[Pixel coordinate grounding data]
= Beginning of Section =
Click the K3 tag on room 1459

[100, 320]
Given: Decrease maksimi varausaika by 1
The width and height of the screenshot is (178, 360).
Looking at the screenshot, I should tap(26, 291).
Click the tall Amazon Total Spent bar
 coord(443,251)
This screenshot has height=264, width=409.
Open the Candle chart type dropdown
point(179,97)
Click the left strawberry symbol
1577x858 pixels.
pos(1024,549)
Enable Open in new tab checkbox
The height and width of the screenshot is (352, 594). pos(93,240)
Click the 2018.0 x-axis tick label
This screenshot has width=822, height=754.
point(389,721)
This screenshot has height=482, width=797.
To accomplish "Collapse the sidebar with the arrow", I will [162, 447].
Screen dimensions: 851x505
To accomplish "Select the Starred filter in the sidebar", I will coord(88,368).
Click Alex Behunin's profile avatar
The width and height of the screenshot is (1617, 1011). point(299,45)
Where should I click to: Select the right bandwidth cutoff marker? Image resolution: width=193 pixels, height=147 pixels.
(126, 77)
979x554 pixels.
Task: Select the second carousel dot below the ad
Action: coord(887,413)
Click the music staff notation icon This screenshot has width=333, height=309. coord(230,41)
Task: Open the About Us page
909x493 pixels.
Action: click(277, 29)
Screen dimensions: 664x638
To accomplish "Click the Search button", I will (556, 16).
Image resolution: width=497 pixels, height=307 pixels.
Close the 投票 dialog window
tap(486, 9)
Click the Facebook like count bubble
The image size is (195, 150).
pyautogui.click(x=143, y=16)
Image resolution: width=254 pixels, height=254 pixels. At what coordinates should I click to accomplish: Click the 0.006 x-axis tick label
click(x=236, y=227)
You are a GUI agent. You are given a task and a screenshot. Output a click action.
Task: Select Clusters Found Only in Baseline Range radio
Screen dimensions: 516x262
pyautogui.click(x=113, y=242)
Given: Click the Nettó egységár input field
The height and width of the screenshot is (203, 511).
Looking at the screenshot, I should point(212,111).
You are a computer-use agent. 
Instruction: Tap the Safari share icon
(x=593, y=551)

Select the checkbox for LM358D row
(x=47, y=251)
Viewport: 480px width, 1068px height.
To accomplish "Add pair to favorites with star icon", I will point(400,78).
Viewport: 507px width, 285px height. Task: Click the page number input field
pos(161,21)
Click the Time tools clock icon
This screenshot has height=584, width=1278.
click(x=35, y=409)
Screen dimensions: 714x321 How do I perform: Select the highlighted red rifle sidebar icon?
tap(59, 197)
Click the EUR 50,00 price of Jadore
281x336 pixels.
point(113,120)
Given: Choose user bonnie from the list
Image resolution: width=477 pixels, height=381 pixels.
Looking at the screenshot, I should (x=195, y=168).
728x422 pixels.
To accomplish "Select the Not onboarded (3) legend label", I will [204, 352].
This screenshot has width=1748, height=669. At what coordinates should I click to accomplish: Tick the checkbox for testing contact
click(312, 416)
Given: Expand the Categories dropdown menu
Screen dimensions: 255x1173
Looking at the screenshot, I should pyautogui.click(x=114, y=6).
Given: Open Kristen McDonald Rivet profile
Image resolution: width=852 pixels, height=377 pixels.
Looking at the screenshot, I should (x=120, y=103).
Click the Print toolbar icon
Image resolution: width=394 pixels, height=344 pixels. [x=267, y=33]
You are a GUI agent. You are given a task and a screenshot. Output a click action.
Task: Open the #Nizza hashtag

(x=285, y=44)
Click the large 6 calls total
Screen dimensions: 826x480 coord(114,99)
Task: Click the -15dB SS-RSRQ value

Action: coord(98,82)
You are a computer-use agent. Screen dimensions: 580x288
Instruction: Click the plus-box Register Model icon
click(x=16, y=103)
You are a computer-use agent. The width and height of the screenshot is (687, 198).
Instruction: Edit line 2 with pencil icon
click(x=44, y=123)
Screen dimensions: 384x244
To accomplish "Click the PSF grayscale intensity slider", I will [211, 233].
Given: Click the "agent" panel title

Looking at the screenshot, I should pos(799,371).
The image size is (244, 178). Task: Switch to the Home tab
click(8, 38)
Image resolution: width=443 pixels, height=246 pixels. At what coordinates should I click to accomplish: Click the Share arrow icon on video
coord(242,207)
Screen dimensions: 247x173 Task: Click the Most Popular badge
= End of Section =
## EXERCISE BRIEF:
Starting with the line that contains "Click the Print toolbar icon", copy each line through the end of the data exactly, and leave out all earlier lines.

## FINAL ANSWER:
Click the Print toolbar icon
Image resolution: width=394 pixels, height=344 pixels. [x=267, y=33]
You are a GUI agent. You are given a task and a screenshot. Output a click action.
Task: Open the #Nizza hashtag

(x=285, y=44)
Click the large 6 calls total
Screen dimensions: 826x480 coord(114,99)
Task: Click the -15dB SS-RSRQ value

Action: coord(98,82)
You are a computer-use agent. Screen dimensions: 580x288
Instruction: Click the plus-box Register Model icon
click(x=16, y=103)
You are a computer-use agent. The width and height of the screenshot is (687, 198).
Instruction: Edit line 2 with pencil icon
click(x=44, y=123)
Screen dimensions: 384x244
To accomplish "Click the PSF grayscale intensity slider", I will [211, 233].
Given: Click the "agent" panel title

Looking at the screenshot, I should pos(799,371).
The image size is (244, 178). Task: Switch to the Home tab
click(8, 38)
Image resolution: width=443 pixels, height=246 pixels. At what coordinates should I click to accomplish: Click the Share arrow icon on video
coord(242,207)
Screen dimensions: 247x173 Task: Click the Most Popular badge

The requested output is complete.